▶ [WORK TO BE COMPLETED]: From the records below, extract all the text exactly and leave the images behind.

▶ [DATASET]:
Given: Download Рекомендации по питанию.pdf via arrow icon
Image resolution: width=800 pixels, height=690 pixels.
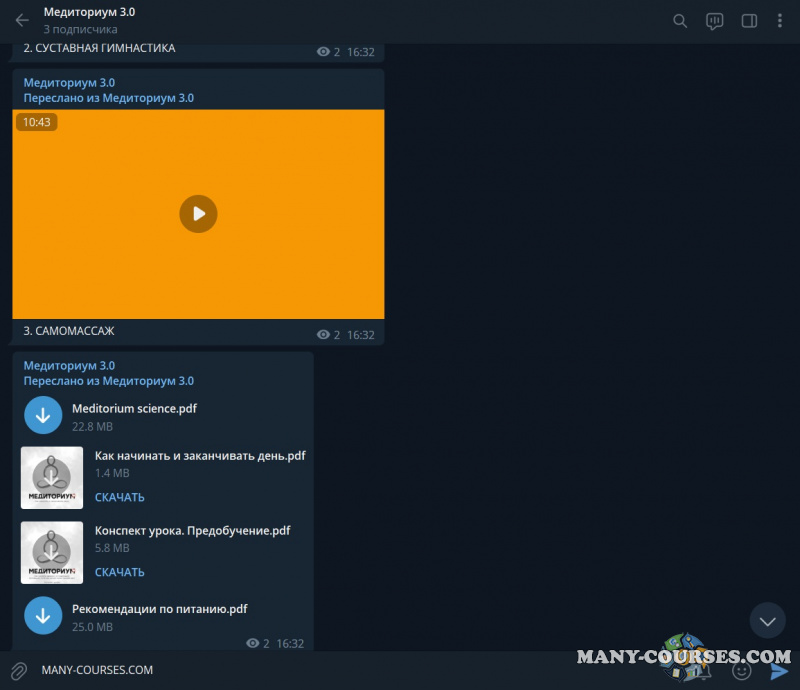Looking at the screenshot, I should (43, 616).
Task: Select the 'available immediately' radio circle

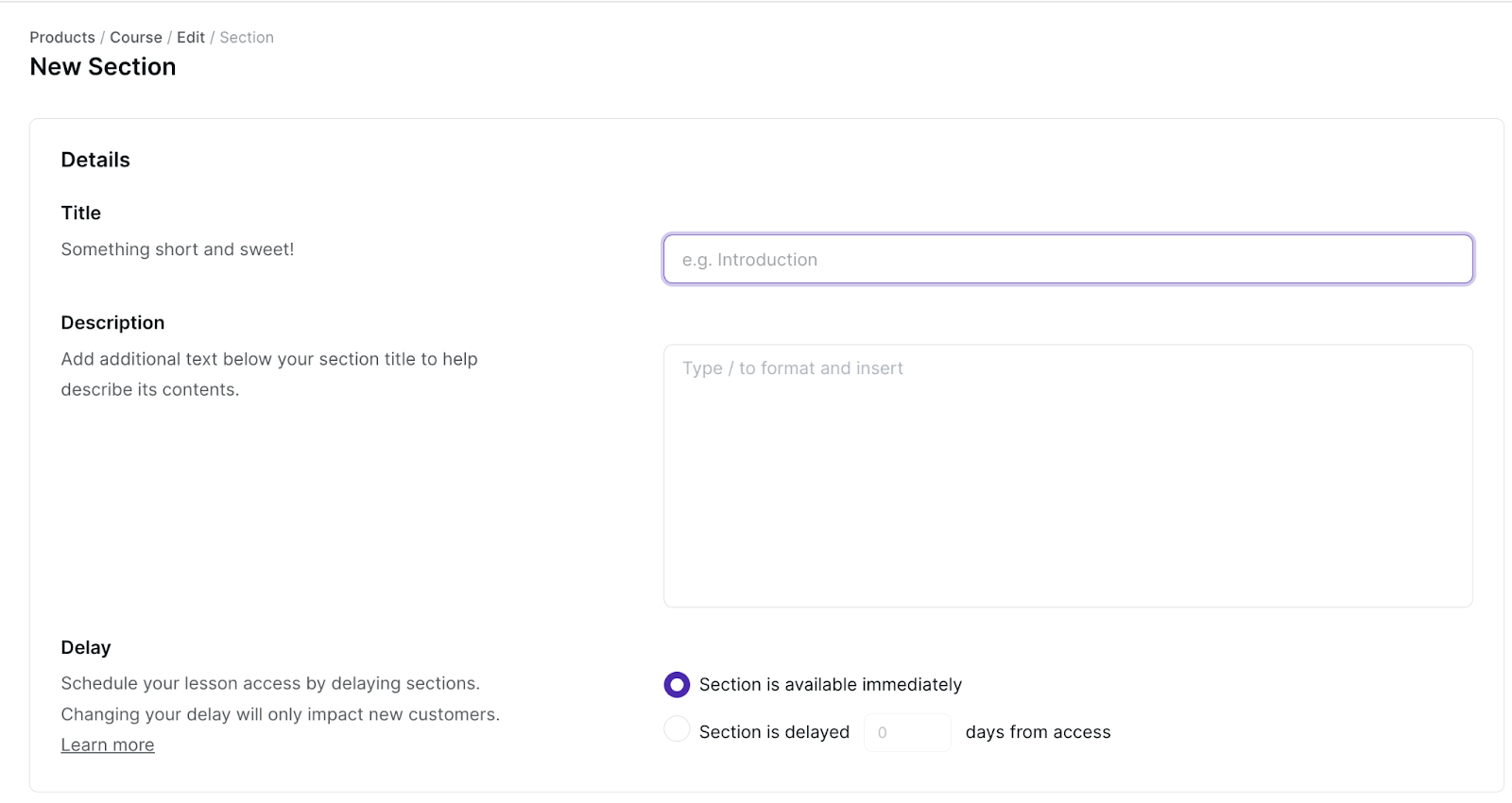Action: [677, 685]
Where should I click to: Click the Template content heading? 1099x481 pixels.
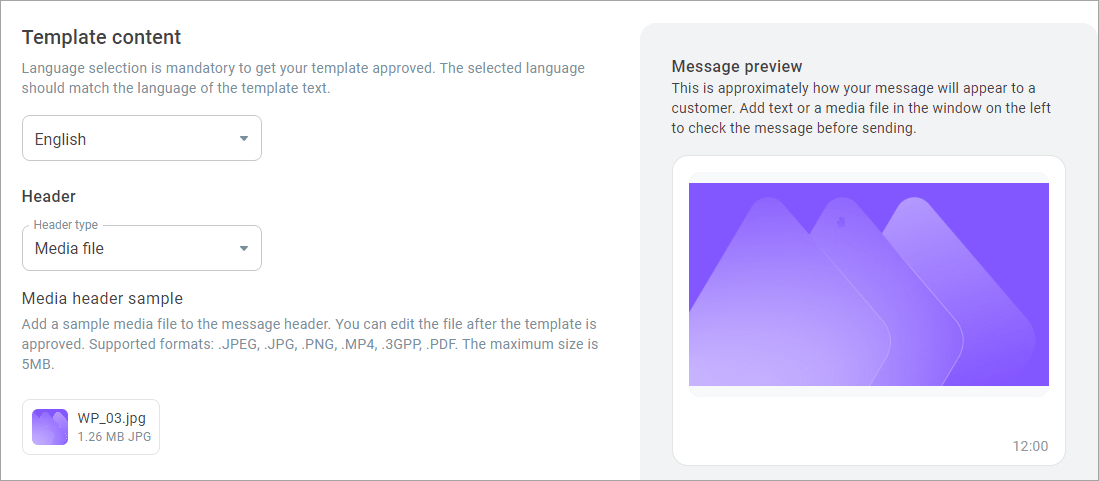point(102,37)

▶ [OUTPUT FOR THIS TASK]:
Given: Download Рекомендации по питанию.pdf via arrow icon
Image resolution: width=800 pixels, height=690 pixels.
Looking at the screenshot, I should (43, 616).
Task: Select the 'available immediately' radio circle

Action: [677, 685]
Where should I click to: Click the Template content heading? 1099x481 pixels.
point(102,37)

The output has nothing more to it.